The required output is every line from the one containing "The image size" through the last line of the listing below, copied exactly, pictures excluded.
--- Input data Enclosed Below ---
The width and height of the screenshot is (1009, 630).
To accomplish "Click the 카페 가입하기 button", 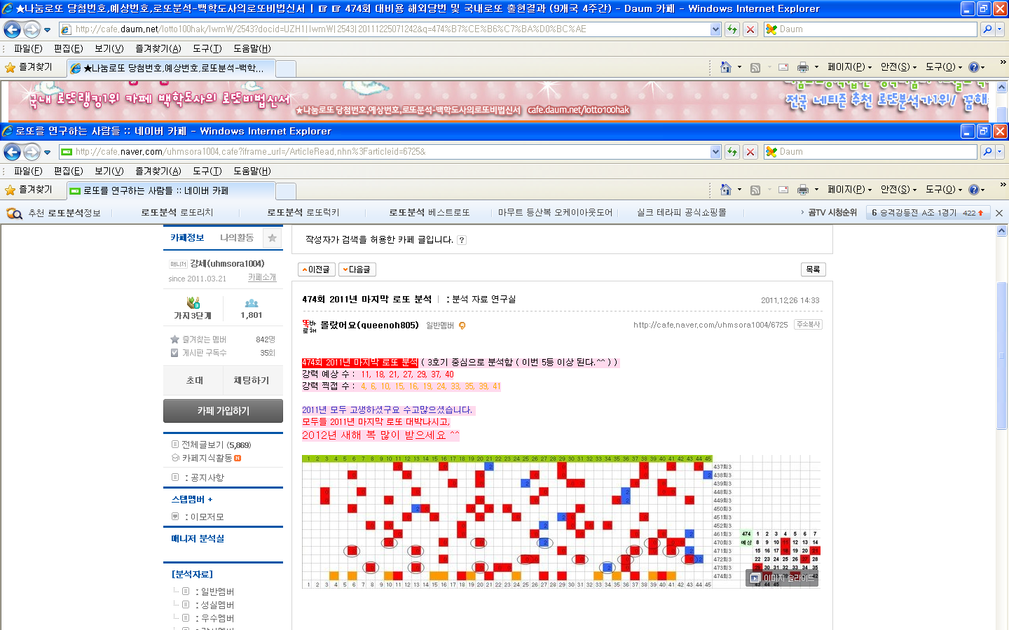I will pos(223,411).
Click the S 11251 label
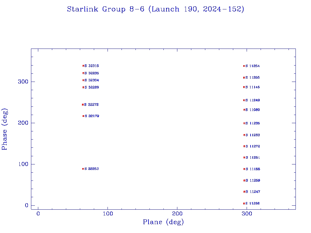This screenshot has height=233, width=311. pos(253,157)
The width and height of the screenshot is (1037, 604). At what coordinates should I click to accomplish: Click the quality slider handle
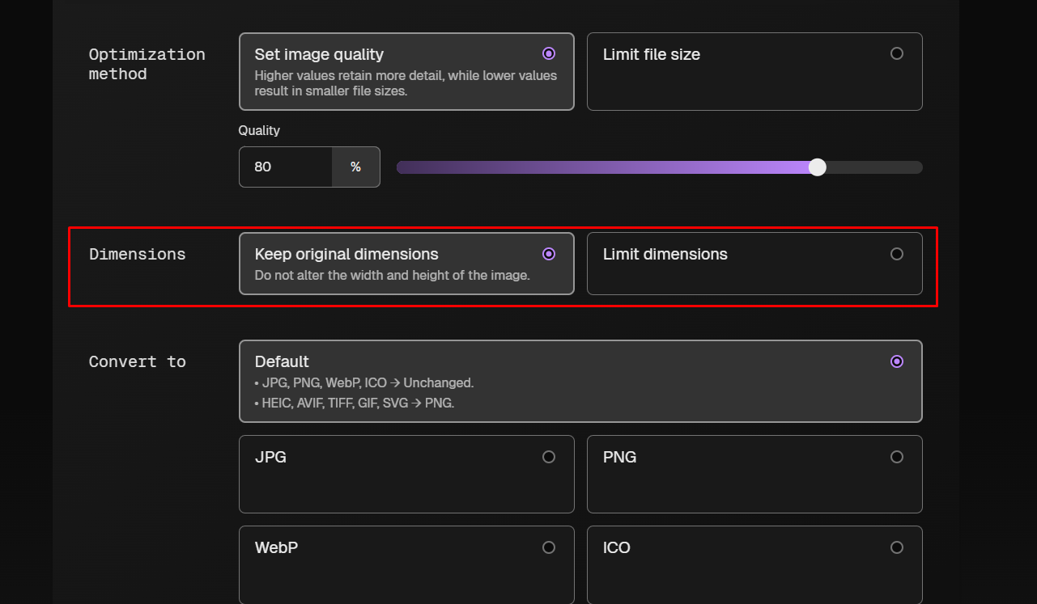pos(818,167)
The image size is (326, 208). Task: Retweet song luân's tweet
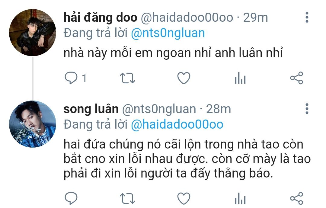127,199
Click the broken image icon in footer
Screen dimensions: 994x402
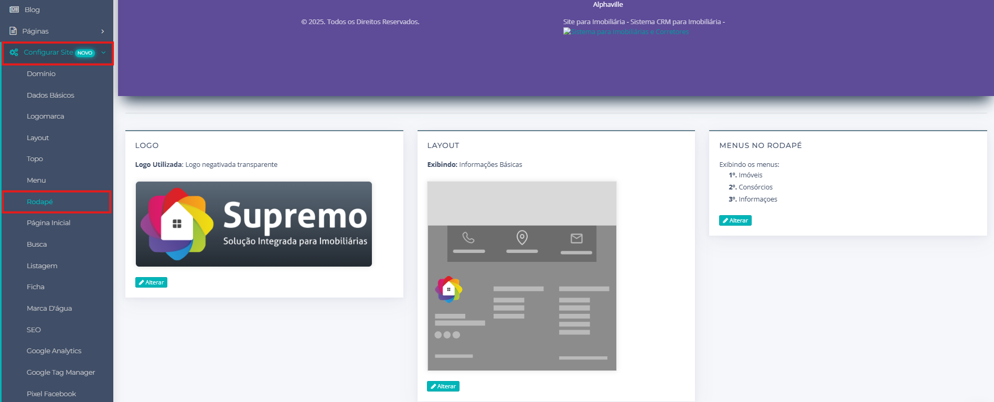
--- End of Enclosed Input data ---
### Your response
The image size is (326, 208). Task: Retweet song luân's tweet
127,199
Click the broken image icon in footer
Screen dimensions: 994x402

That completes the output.